THE DATA:
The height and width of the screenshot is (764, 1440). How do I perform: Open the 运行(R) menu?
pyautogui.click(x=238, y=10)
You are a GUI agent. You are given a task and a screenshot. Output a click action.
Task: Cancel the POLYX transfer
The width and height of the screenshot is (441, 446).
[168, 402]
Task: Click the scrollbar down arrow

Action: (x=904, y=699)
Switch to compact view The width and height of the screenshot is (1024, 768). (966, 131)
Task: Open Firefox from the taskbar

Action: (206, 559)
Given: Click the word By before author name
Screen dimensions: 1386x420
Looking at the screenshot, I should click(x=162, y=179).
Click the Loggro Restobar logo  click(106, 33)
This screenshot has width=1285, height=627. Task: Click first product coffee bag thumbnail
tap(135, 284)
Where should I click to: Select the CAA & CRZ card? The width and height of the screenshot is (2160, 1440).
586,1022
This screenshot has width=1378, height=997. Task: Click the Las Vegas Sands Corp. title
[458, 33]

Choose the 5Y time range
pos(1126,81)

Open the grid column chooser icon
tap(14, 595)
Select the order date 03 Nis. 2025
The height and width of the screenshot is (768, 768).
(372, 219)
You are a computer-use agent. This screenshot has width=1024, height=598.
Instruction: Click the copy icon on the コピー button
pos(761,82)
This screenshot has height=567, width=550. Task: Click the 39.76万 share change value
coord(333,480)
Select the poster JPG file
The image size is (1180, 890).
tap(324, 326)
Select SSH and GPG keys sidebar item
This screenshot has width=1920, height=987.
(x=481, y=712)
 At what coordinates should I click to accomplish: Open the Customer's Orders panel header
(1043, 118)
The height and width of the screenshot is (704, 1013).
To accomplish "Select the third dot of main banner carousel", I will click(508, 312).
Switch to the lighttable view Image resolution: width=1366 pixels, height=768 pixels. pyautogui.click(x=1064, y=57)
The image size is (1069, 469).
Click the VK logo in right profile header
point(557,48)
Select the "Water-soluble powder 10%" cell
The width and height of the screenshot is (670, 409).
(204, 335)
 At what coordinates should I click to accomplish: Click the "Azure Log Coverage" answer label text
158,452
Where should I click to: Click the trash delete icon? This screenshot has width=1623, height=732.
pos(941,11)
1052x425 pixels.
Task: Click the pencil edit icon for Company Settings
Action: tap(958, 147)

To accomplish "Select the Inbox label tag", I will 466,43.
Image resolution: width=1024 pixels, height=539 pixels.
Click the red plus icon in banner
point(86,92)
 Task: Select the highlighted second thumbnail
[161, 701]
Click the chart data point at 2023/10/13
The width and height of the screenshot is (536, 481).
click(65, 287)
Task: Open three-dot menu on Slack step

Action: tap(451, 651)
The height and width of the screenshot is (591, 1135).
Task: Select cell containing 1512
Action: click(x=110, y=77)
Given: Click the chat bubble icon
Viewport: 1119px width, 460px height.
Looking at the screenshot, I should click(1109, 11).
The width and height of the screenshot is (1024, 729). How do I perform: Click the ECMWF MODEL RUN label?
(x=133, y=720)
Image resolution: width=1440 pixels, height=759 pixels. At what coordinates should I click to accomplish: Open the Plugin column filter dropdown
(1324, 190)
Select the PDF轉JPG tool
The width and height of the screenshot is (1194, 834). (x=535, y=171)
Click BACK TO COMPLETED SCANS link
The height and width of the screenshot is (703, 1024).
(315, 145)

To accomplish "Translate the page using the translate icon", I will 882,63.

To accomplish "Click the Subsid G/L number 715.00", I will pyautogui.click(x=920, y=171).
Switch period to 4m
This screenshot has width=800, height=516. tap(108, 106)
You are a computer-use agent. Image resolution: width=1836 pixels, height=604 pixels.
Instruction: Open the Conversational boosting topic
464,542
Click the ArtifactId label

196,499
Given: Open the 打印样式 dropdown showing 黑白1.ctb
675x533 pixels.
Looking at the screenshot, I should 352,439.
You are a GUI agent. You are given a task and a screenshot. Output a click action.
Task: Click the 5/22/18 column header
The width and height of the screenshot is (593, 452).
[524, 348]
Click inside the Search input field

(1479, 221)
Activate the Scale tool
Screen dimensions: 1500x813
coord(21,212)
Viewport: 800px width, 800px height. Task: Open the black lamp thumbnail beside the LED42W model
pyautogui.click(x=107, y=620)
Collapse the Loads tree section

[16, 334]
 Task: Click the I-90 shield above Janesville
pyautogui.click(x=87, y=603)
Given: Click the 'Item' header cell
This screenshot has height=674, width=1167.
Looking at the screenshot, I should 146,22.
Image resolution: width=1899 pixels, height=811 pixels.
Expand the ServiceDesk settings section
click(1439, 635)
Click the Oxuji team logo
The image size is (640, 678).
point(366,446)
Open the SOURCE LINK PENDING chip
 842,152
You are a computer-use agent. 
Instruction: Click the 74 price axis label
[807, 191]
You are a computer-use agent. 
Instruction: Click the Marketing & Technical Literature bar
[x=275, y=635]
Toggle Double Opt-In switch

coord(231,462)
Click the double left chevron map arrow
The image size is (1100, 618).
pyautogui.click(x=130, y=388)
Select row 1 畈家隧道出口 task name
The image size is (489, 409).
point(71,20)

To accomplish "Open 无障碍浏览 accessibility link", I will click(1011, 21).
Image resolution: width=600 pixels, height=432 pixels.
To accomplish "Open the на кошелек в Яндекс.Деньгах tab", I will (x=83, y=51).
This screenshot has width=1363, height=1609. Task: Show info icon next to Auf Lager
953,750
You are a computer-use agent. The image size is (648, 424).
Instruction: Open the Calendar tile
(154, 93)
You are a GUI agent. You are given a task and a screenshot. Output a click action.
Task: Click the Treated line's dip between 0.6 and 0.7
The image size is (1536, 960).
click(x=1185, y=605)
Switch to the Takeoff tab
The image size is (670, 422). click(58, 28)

TASK: Copy each line of the listing that carries the string "computer".

OUTPUT FOR THIS EXERCISE:
You are a computer-use agent. This screenshot has width=1024, height=598.
You are a computer-use agent. Image resolution: width=1836 pixels, height=604 pixels.
You are a computer-use agent. 
You are a computer-use agent. 
You are a computer-use agent. The image size is (648, 424).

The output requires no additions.